The painfully thin boy guarding the lift doors tells me it has been this way for the past year or so. Clerks, doctors and bureaucrats enact scenes from Bertie Wooster every Tuesday lunchtime. Being Indian, I know too well of the fascination we hold for our tweed-clad British icons.

This one takes the biscuit.

The landing walls are paan stained. It is lunch hour. On the fifth floor I smell aaloo curry and on the seventh; pao bhaji.

Mahesh, the bookkeeper, greets me at the modest door. His hair is slicked back with chameli oil. A well groomed salt and pepper beard hides a yellow paisley cravat. A loud booming voice carries itself across the room, "What ho Mahesh!" It is Dr. Chandra. He shall be playing Jeeves.
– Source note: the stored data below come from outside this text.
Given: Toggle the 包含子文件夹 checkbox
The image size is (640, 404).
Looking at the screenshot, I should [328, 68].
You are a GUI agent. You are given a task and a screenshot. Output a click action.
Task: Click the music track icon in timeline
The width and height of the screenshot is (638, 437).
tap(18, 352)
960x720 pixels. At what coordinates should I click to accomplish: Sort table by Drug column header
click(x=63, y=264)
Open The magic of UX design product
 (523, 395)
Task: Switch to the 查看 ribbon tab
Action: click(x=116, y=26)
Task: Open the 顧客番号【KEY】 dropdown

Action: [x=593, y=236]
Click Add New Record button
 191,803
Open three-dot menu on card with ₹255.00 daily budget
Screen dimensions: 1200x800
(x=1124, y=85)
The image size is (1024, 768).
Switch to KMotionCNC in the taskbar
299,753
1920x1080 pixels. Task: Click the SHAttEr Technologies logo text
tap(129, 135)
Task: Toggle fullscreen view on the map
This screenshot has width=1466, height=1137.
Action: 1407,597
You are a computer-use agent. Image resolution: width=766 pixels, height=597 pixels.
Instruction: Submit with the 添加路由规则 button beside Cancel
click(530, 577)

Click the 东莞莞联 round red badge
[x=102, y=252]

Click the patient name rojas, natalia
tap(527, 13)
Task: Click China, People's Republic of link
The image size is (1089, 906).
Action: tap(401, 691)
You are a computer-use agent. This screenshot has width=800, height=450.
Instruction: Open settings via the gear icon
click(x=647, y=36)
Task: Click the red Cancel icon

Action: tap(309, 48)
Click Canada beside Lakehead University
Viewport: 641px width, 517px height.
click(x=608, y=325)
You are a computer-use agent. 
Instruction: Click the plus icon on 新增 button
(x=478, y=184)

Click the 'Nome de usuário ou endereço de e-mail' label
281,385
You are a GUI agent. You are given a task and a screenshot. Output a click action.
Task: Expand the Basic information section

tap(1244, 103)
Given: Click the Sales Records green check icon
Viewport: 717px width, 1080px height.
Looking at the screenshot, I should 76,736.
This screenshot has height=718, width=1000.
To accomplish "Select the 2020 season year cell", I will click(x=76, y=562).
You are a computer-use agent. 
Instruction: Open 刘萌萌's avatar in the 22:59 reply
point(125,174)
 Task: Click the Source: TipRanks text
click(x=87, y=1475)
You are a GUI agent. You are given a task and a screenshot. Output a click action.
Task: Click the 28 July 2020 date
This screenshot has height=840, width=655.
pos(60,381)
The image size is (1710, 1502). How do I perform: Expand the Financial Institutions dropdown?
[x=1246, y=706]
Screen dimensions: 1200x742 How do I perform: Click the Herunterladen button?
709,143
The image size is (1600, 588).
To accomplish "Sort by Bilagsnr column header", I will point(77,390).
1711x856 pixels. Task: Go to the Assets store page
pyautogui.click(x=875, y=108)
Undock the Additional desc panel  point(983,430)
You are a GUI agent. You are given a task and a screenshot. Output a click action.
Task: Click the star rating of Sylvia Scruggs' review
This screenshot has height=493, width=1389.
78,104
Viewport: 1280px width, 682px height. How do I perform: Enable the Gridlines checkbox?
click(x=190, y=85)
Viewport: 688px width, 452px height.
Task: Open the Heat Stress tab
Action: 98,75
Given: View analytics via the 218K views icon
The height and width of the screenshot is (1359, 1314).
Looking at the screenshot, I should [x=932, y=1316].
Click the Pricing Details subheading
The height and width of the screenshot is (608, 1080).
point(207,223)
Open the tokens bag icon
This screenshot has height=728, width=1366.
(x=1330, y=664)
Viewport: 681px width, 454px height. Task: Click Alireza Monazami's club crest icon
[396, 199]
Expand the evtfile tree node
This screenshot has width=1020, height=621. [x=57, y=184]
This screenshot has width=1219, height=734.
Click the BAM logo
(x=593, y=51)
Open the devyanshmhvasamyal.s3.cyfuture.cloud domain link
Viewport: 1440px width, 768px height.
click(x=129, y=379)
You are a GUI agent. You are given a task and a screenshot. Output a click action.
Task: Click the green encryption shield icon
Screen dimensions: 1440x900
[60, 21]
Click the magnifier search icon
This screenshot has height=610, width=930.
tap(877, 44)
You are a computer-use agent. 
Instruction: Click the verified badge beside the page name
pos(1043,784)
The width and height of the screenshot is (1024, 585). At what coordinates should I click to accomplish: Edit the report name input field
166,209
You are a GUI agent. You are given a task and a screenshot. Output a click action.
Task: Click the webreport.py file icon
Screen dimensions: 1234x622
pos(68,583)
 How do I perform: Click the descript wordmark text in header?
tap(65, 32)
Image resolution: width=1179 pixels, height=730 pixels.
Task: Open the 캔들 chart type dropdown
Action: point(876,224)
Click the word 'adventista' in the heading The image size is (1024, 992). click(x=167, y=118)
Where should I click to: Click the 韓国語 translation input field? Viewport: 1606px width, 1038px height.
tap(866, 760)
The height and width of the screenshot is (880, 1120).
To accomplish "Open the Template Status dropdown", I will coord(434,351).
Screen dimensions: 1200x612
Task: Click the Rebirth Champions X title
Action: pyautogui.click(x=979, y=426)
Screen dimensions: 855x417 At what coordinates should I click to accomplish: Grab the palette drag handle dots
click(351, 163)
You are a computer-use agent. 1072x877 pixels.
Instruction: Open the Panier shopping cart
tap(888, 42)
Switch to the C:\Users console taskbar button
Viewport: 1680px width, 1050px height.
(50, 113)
The room is threadbare. It is 12 feet by 20 feet of spartan furnishings. Nine chairs are in a semicircle around a wooden table, one of its legs considerably shorter than the other. As a prelude to the drama to be staged, a thin shaft of sun lights the ridiculous gavel on the table.

The play-actors take their seats as Dr. Neenkari coughs mild manneredly and sounds the gavel.

His white kurta-pyjama is spotless; blinding virtue in the heat and dust of New Delhi. His elephantine ears are pricked in concentration as he goes through his draft. It is a wonder that he can read through those taped up thick black glasses. He is the very picture of a Gandhian philosopher; one that proposes Blandings Castle and Elsewhere as the book of the day.

"And, Baxter, my dear fellow," said Lord Emsworth, "you might telephone to Doctor Bird, in Market Blandings, and ask him to be good enough to drive out. I am sorry, Freddie," he added, "that you should have met with this accident; but - but everything is so - so disturbing nowadays that I feel - I feel most disturbed."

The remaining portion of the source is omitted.